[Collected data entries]
"""

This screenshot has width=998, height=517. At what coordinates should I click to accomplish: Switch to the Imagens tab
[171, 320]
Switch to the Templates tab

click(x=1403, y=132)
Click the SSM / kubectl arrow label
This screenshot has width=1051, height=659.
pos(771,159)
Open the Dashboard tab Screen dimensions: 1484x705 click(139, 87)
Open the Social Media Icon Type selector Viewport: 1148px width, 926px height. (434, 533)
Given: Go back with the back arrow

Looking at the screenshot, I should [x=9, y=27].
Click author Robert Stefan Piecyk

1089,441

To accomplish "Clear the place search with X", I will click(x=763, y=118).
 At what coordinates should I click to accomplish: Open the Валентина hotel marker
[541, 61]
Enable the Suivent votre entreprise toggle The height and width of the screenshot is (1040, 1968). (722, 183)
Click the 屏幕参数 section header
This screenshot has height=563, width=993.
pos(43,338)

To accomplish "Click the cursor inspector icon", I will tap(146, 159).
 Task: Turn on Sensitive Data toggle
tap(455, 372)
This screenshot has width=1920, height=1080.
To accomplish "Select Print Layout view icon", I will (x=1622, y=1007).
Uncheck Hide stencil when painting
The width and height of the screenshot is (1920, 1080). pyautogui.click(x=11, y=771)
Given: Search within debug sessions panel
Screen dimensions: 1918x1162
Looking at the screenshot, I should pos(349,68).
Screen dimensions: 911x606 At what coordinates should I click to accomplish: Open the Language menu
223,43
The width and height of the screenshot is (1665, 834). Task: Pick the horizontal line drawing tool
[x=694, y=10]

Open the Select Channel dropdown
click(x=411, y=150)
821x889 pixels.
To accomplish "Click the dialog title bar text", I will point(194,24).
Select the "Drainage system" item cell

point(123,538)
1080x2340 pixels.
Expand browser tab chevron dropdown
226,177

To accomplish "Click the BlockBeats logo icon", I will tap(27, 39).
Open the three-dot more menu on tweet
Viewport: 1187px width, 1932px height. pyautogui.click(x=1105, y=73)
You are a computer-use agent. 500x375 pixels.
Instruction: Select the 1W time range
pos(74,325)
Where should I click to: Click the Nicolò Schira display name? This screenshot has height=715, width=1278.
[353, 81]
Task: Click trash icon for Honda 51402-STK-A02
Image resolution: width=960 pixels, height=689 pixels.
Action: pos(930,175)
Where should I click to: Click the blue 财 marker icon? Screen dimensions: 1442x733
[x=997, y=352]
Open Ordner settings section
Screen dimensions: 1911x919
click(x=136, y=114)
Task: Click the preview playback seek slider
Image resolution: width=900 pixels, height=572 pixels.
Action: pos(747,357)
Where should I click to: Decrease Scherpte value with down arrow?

"""

Exercise objective: Which lines of the records above contain the string "resolution"? Report each of them, treating case as significant.

Reply:
Image resolution: width=960 pixels, height=689 pixels.
Image resolution: width=900 pixels, height=572 pixels.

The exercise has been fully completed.